**DATA IN THIS EXERCISE**

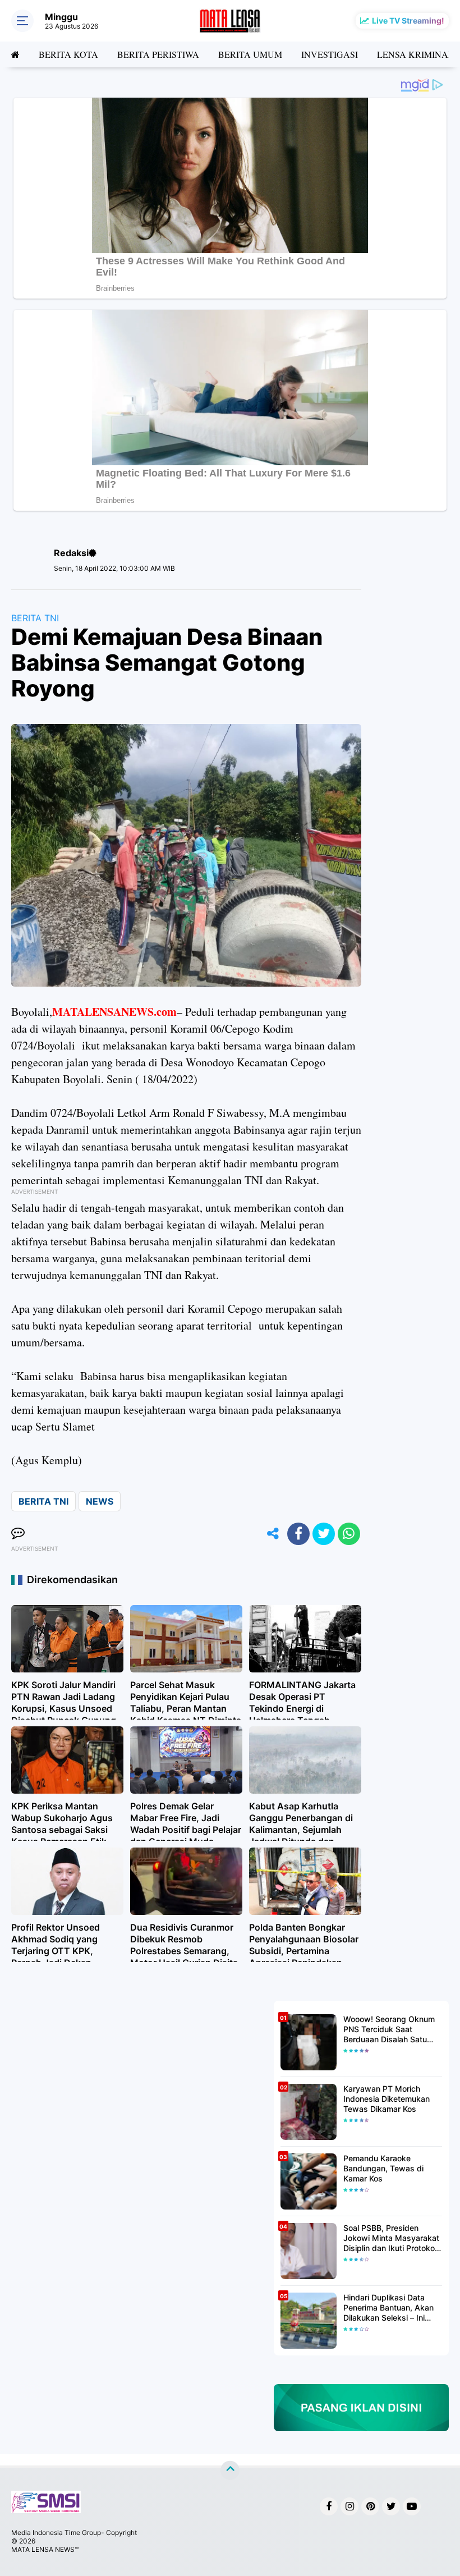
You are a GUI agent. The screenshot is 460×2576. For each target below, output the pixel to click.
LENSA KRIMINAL (415, 54)
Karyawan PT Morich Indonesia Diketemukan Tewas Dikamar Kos (386, 2099)
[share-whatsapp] (349, 1534)
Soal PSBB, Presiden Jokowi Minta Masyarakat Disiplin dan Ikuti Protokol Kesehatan (391, 2238)
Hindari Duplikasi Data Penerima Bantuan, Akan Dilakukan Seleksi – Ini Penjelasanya (388, 2308)
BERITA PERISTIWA (158, 54)
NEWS (99, 1501)
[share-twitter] (323, 1534)
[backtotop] (230, 2470)
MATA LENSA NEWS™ (45, 2549)
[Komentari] (18, 1534)
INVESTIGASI (329, 54)
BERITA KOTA (68, 54)
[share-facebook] (298, 1534)
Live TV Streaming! (408, 20)
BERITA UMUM (250, 54)
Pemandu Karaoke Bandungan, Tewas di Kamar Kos (383, 2168)
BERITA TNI (35, 618)
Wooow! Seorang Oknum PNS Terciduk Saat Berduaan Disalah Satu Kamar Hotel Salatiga (389, 2029)
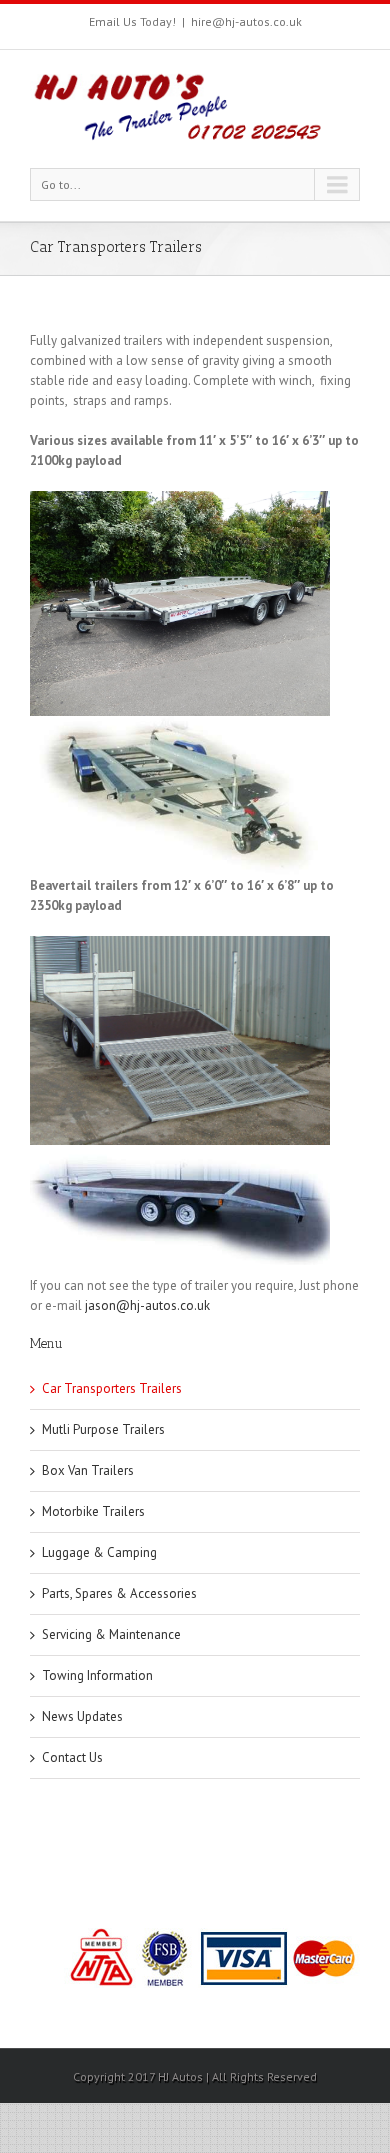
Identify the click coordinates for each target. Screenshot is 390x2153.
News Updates (82, 1716)
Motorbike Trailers (93, 1511)
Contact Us (72, 1757)
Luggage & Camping (99, 1552)
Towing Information (97, 1675)
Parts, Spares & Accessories (119, 1593)
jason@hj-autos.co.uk (147, 1305)
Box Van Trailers (88, 1470)
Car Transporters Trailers (112, 1388)
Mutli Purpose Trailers (103, 1429)
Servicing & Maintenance (111, 1634)
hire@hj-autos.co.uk (246, 21)
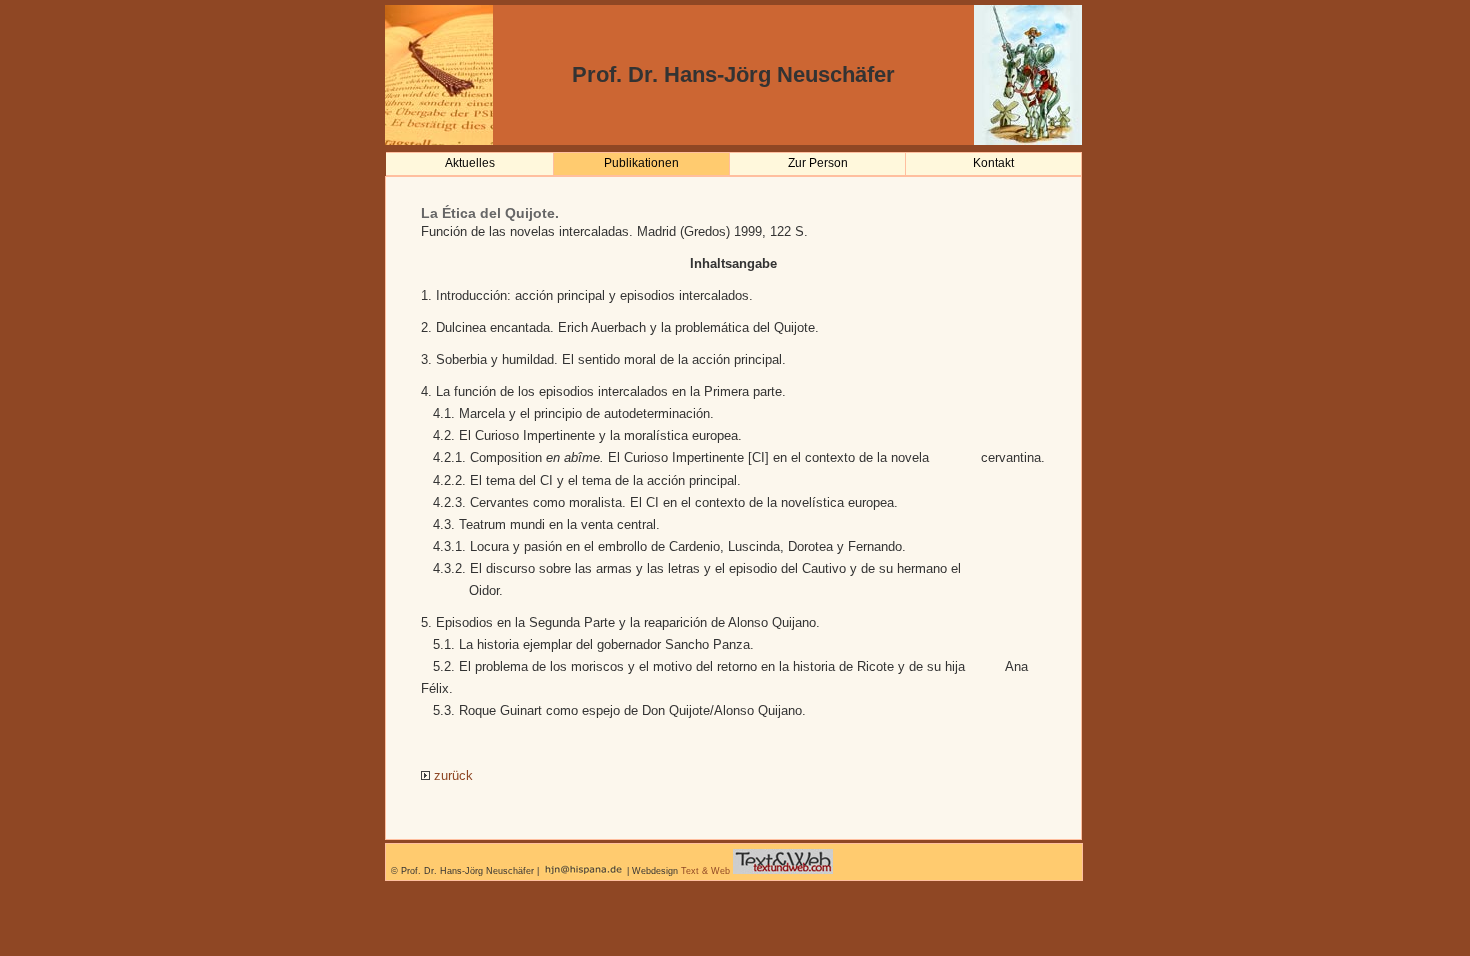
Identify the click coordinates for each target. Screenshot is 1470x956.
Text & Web (705, 871)
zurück (451, 775)
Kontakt (993, 163)
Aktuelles (470, 163)
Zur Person (818, 163)
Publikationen (641, 163)
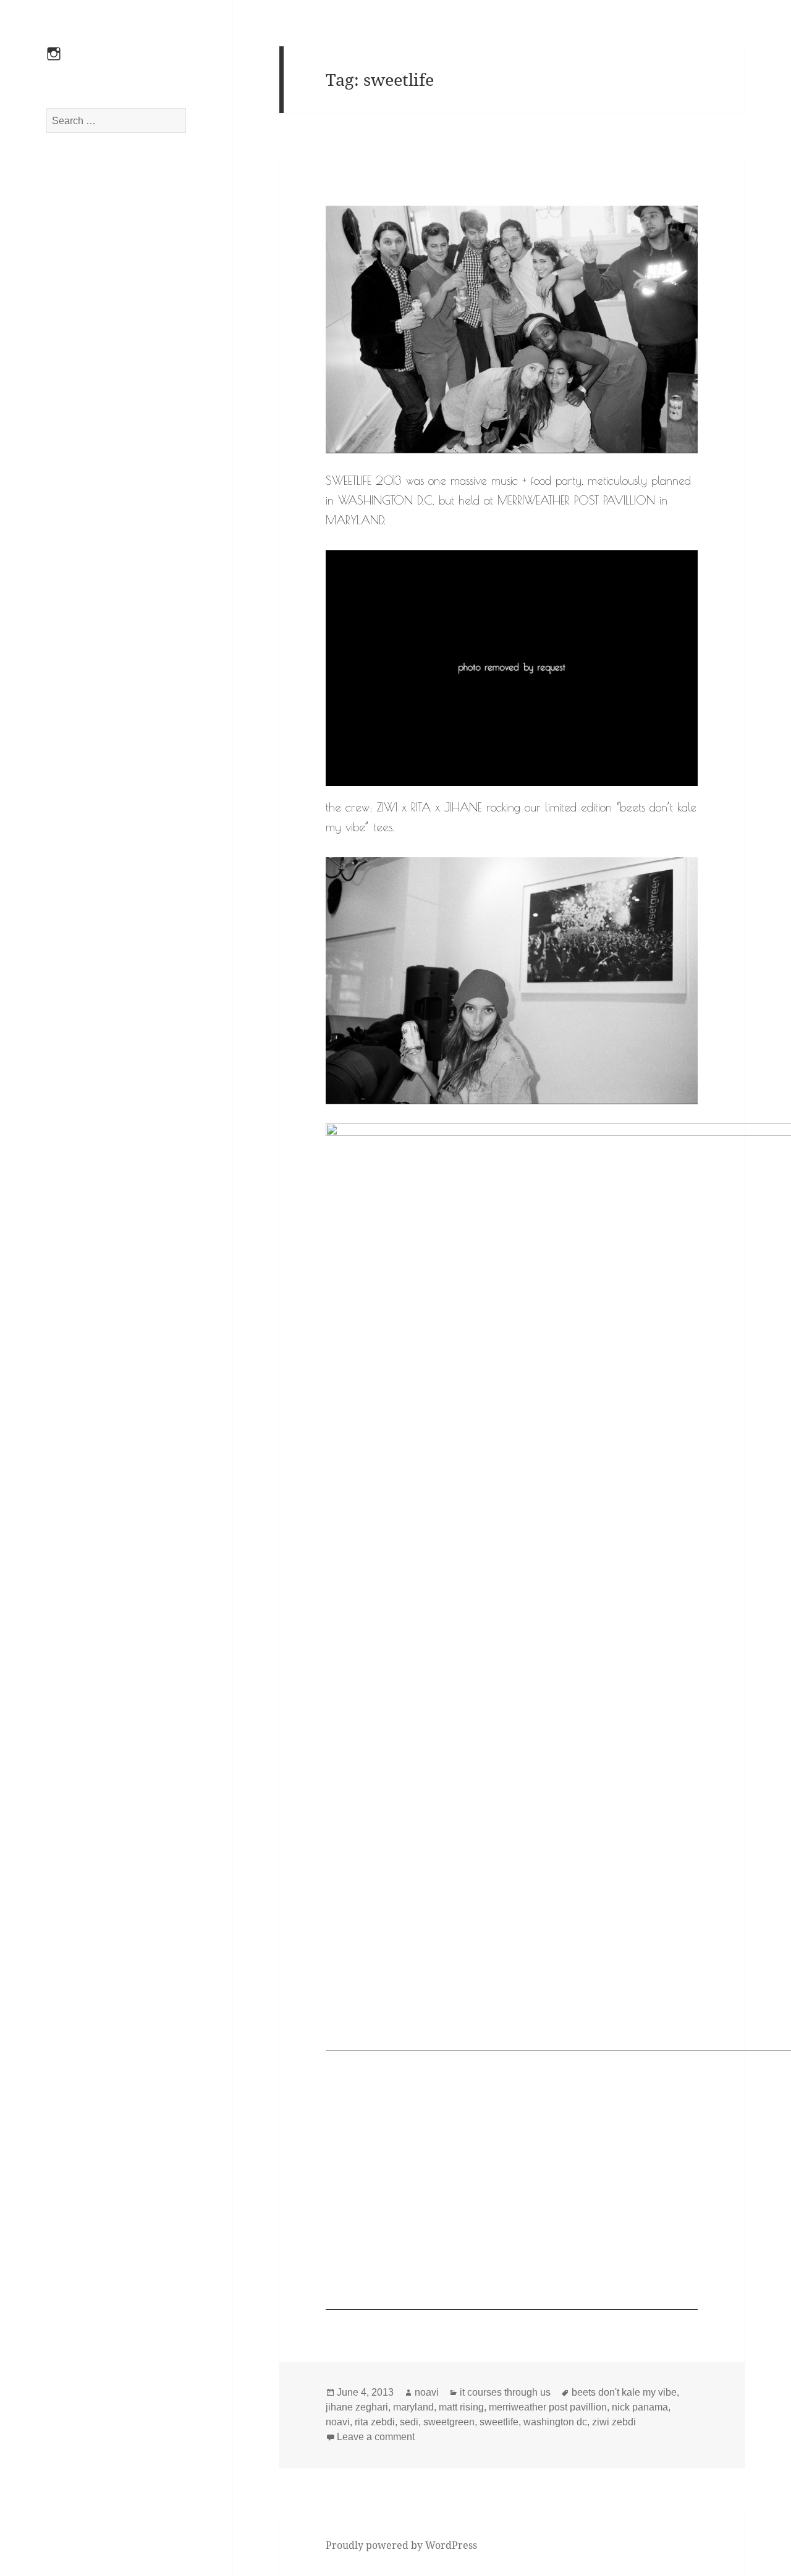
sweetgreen (449, 2422)
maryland (413, 2407)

**WHAT THIS TASK INVOLVES**
Put down exactly the lines of the data above that run from its first line through the line bearing "hire@hj-autos.co.uk (246, 21)", and no pictures.

**EXERCISE RESPONSE**
You are a GUI agent. The screenshot is 460×2576. For each target below, output the pixel to click.
LENSA KRIMINAL (415, 54)
Karyawan PT Morich Indonesia Diketemukan Tewas Dikamar Kos (386, 2099)
[share-whatsapp] (349, 1534)
Soal PSBB, Presiden Jokowi Minta Masyarakat Disiplin dan Ikuti Protokol Kesehatan (391, 2238)
Hindari Duplikasi Data Penerima Bantuan, Akan Dilakukan Seleksi – Ini Penjelasanya (388, 2308)
BERITA PERISTIWA (158, 54)
NEWS (99, 1501)
[share-twitter] (323, 1534)
[backtotop] (230, 2470)
MATA LENSA NEWS™ (45, 2549)
[Komentari] (18, 1534)
INVESTIGASI (329, 54)
BERITA KOTA (68, 54)
[share-facebook] (298, 1534)
Live TV Streaming! (408, 20)
BERITA UMUM (250, 54)
Pemandu Karaoke Bandungan, Tewas di Kamar Kos (383, 2168)
BERITA TNI (35, 618)
Wooow! Seorang Oknum PNS Terciduk Saat Berduaan Disalah Satu Kamar Hotel Salatiga (389, 2029)
Identify the click coordinates for each target. Screenshot is 390x2153.
News Updates (82, 1716)
Motorbike Trailers (93, 1511)
Contact Us (72, 1757)
Luggage & Camping (99, 1552)
Towing Information (97, 1675)
Parts, Spares & Accessories (119, 1593)
jason@hj-autos.co.uk (147, 1305)
Box Van Trailers (88, 1470)
Car Transporters Trailers (112, 1388)
Mutli Purpose Trailers (103, 1429)
Servicing & Maintenance (111, 1634)
hire@hj-autos.co.uk (246, 21)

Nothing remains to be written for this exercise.